:: Input for this task ::
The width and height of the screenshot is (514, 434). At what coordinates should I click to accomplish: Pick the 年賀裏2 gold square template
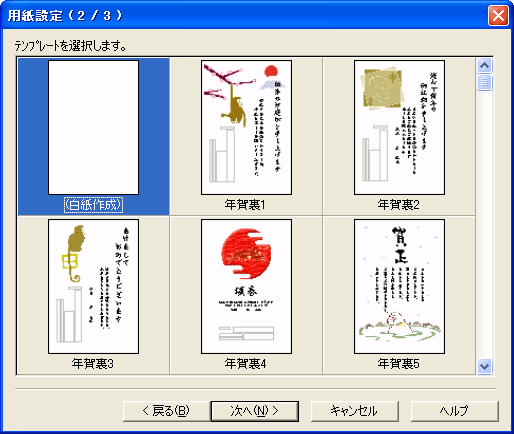399,127
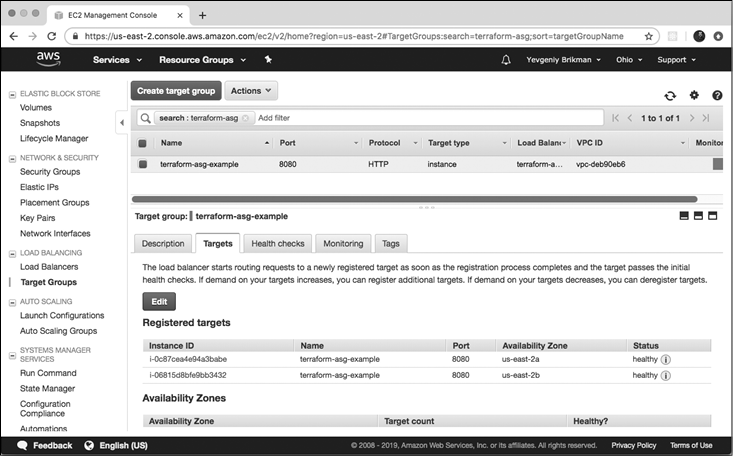This screenshot has width=733, height=456.
Task: Open the Ohio region selector
Action: [x=629, y=60]
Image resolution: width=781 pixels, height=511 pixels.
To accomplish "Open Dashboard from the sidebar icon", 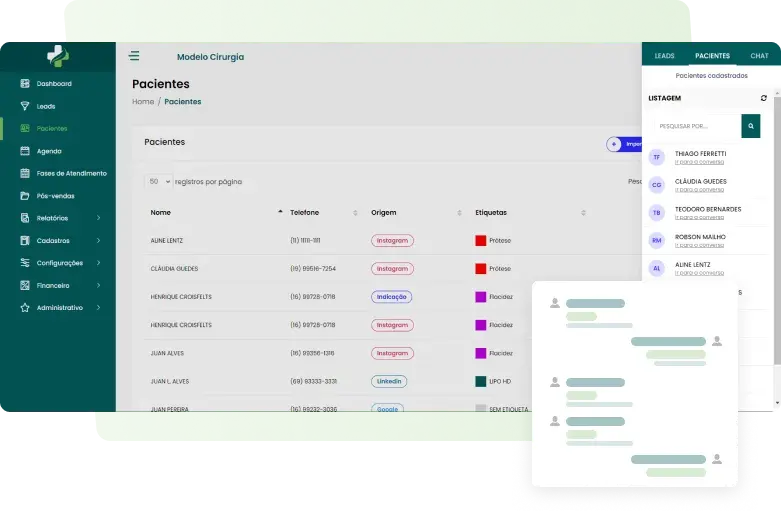I will click(25, 84).
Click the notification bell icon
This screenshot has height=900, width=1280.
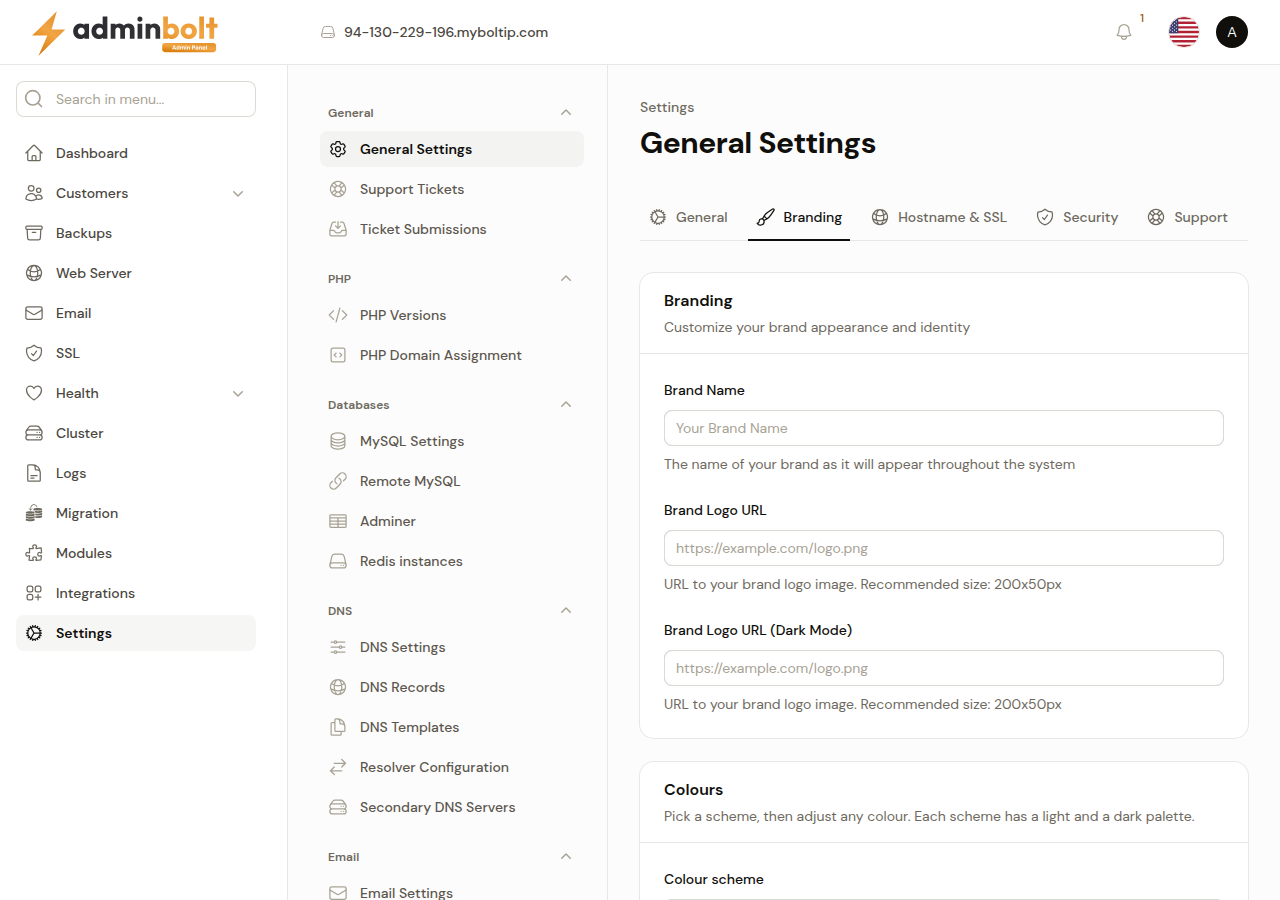(1124, 32)
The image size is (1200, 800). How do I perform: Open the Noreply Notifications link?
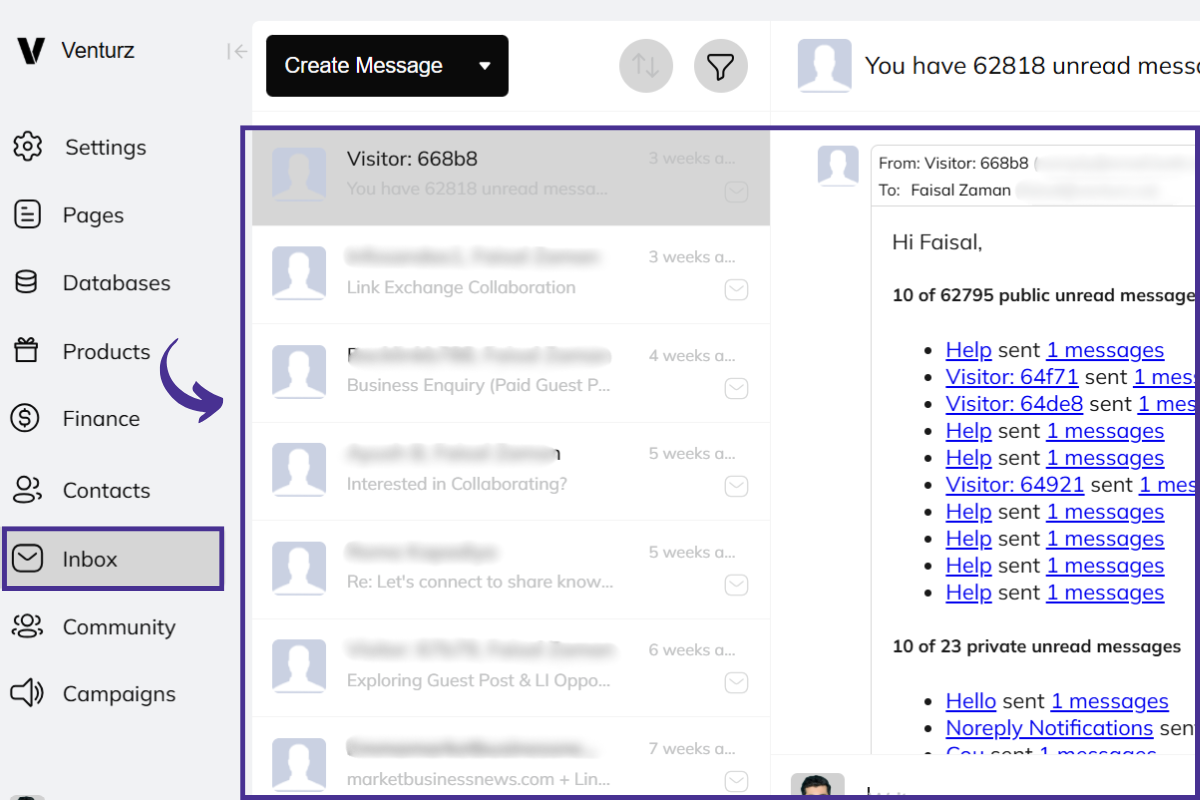click(1049, 728)
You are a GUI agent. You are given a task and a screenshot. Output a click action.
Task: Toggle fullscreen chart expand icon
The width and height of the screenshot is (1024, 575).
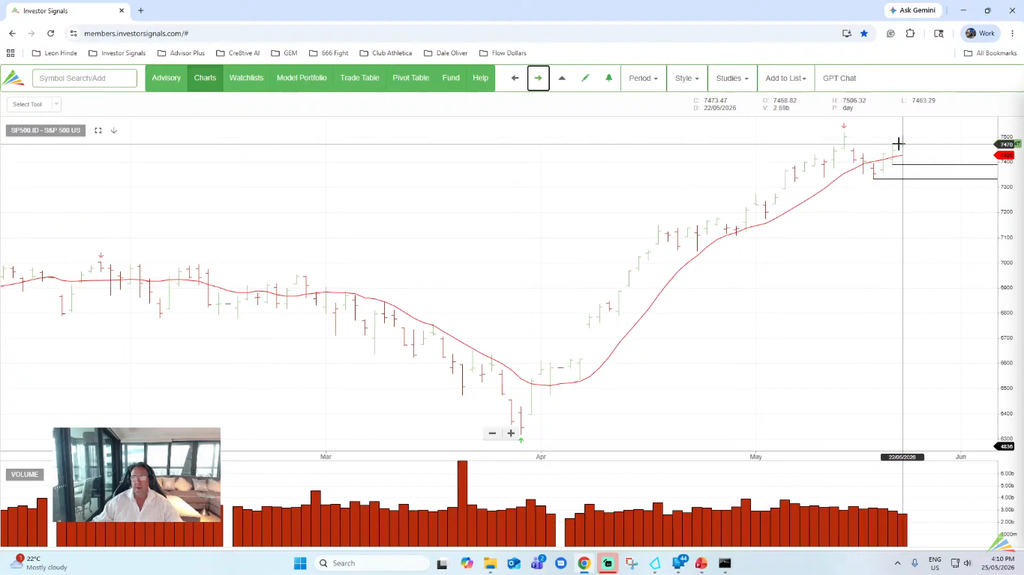[98, 131]
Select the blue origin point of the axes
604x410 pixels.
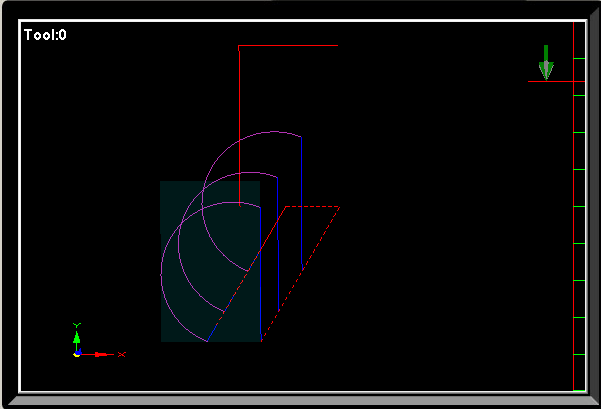(x=77, y=354)
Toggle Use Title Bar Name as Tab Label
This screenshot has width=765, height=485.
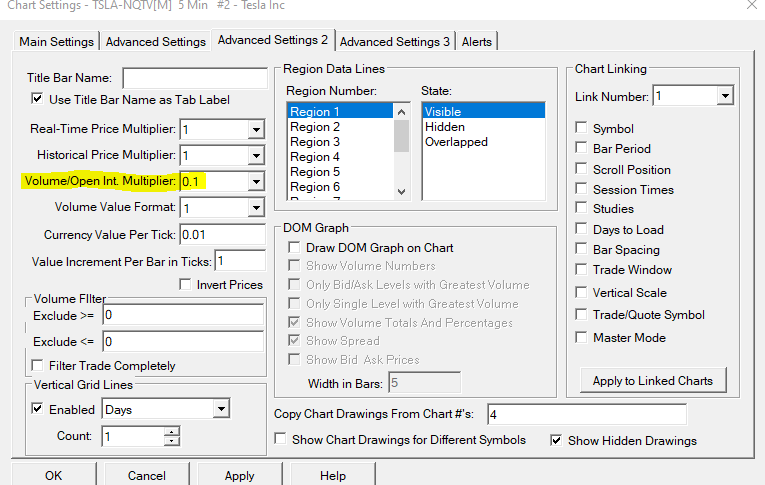(37, 99)
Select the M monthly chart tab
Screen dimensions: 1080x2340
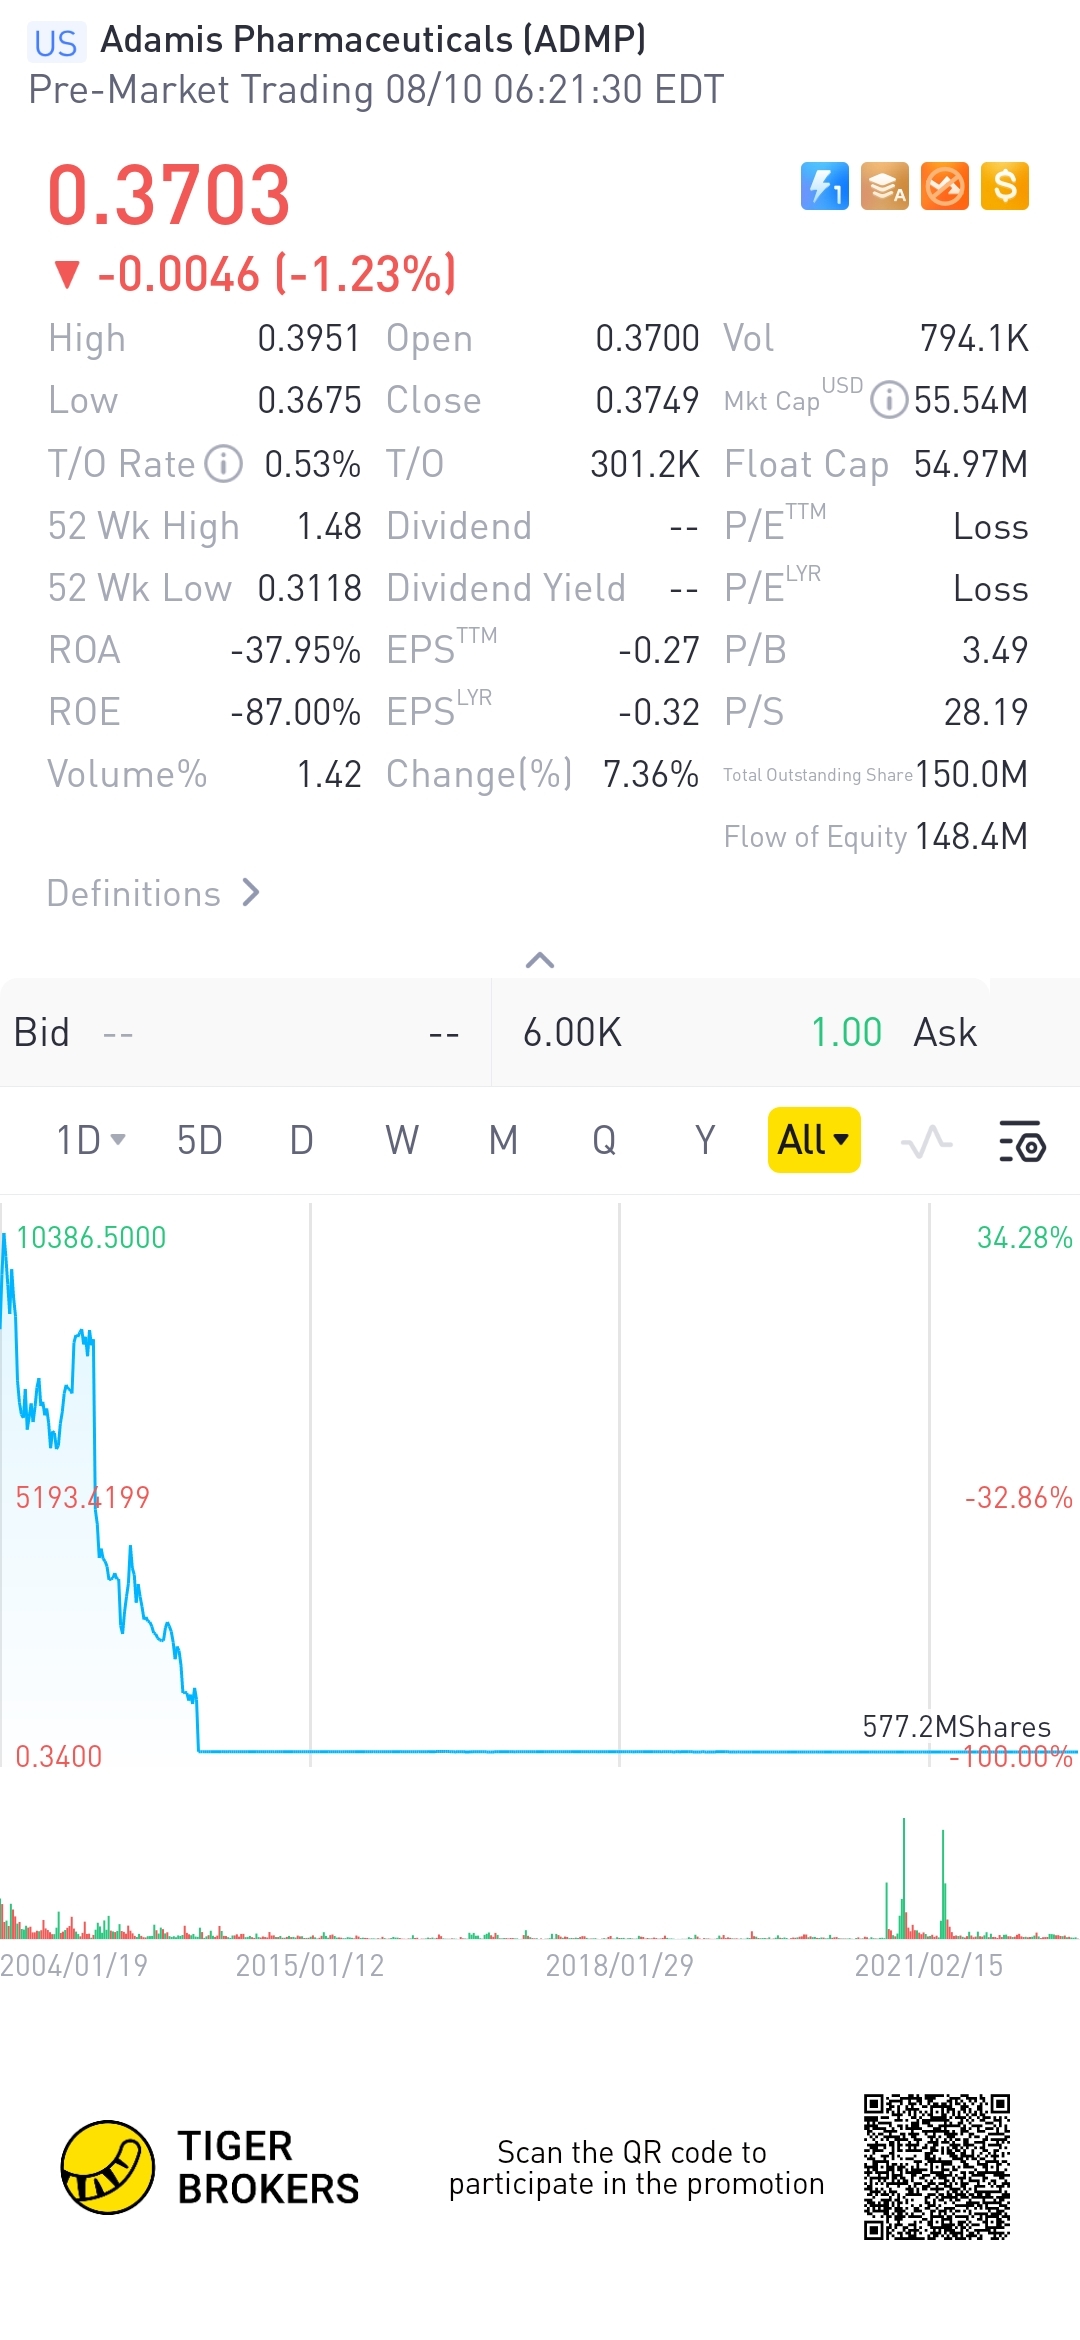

:: Exercise ::
Each line from the one that contains "Select the blue origin point of the axes" to the end of the listing must be quoted exactly; no other line and no picture belongs in the copy.

:: Task solution ::
Select the blue origin point of the axes
604x410 pixels.
(x=77, y=354)
Toggle Use Title Bar Name as Tab Label
This screenshot has width=765, height=485.
(37, 99)
Select the M monthly chart tab
Screen dimensions: 1080x2340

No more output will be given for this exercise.